IMO, Georgia Tech’s biggest problem with athletics isn’t a lack of investment or care, it’s investing in and caring about the wrong sport. I think most Tech fans, alumni, and administrators like to hold on to the Heisman and Bobby Dodd eras and point to the football history Tech has. But that’s ancient at this point. Since the Civil Rights movement Georgia Tech has been an elite football program for exactly 1 season, and we split a national title. The odds of getting back there are getting slimmer and slimmer. So why not increase our odds of being relevant nationally by investing in the sports we have a legitimate chance to be relevant in. Countless other schools already have laid the blueprint. Even schools that aren’t considered great academically can be great athletically if they are wise with their investments. Indiana, Purdue, Kentucky, Louisville, Baylor, Arkansas, and most recently Auburn. Auburn and Tech are historically above average athletic schools, but are surrounded by elites. Both are second fiddle in their state football wise, but one of them has committed to being the best at every other sport, while the other desperately clings to its football history. Auburn will be the #1 basketball team in the country on Monday, they’ve been to a Final Four and a College World Series since their last 10 win football season in 2017, and they went to a Women’s College World Series in 2015 and 16. They sell out a 9,000 seat arena every home game in a tiny little cow town, and Georgia Tech can barely get 4,000 people to show up in the middle of a major metropolitan area.

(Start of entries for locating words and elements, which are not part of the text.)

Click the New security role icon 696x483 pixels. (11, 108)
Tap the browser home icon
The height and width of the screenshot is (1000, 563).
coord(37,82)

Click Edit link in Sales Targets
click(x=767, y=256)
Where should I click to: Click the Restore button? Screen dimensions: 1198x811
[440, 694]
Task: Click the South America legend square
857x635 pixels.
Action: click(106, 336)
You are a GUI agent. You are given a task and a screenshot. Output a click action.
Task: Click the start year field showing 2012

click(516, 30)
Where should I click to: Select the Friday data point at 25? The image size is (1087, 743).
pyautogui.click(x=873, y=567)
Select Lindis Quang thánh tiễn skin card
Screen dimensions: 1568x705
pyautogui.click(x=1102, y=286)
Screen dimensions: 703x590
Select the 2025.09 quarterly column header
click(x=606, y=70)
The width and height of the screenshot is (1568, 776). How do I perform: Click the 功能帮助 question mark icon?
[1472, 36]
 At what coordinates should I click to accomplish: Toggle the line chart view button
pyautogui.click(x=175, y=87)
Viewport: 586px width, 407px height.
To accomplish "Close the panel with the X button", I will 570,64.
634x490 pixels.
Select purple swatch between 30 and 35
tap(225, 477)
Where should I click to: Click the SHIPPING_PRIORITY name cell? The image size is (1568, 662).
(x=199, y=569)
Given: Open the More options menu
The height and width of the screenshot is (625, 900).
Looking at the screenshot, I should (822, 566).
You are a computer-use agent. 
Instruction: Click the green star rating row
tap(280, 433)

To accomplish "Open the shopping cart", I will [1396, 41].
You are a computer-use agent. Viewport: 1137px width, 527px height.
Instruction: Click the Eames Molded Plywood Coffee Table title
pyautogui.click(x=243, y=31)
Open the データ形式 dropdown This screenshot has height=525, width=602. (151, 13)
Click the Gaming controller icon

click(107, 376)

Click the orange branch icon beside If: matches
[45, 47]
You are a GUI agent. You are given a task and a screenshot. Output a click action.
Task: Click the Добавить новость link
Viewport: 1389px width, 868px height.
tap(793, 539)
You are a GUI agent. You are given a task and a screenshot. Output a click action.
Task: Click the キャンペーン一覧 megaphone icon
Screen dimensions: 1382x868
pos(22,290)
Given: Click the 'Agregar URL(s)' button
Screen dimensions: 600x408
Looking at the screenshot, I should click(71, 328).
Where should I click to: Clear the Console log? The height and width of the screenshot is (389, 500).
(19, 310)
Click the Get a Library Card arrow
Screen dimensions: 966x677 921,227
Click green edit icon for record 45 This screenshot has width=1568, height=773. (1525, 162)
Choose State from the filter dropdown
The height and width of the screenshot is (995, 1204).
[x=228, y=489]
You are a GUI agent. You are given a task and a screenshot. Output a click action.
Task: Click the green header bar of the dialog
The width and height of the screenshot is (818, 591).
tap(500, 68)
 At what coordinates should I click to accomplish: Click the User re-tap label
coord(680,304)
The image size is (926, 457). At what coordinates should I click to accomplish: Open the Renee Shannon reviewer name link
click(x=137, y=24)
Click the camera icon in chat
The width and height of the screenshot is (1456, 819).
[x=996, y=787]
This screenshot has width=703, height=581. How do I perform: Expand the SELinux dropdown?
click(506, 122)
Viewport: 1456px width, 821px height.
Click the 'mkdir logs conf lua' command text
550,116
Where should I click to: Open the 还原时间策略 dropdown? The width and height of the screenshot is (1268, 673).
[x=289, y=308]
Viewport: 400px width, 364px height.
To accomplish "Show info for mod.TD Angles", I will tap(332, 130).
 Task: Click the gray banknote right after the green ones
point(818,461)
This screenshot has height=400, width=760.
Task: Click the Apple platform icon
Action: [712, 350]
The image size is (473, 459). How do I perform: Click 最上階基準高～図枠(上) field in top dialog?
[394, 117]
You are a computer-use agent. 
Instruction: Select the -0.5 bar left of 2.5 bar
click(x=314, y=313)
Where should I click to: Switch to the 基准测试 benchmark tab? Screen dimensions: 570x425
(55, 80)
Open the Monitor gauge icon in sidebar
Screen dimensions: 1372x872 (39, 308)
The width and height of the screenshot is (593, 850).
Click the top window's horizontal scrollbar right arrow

And for the record, 19 million people watched the Alabama vs. Georgia national championship game at full capacity this year. A 25% capacity national championship between tiny Gonzaga and midsize Baylor drew 16 million last March. You want to be relevant in sports nationally? Do it in the sports that are financially feasible for schools that aren’t massive land grant flagships. There’s no sense in wasting hundreds of millions of dollars chasing an impossible dream. Let’s get football to a solid ACC Coastal contender, and be elite in the sports we have a legitimate chance to be elite in. Too many Tech fans look at Georgia and Clemson’s success in football and pout woe is me with envy, instead of striving to kick their *** every single year in basketball and baseball like we should be doing. There’s just as much name recognition in that as there is in football. Georgia Tech used to be a national power in basketball and baseball, there’s no reason we can’t be again.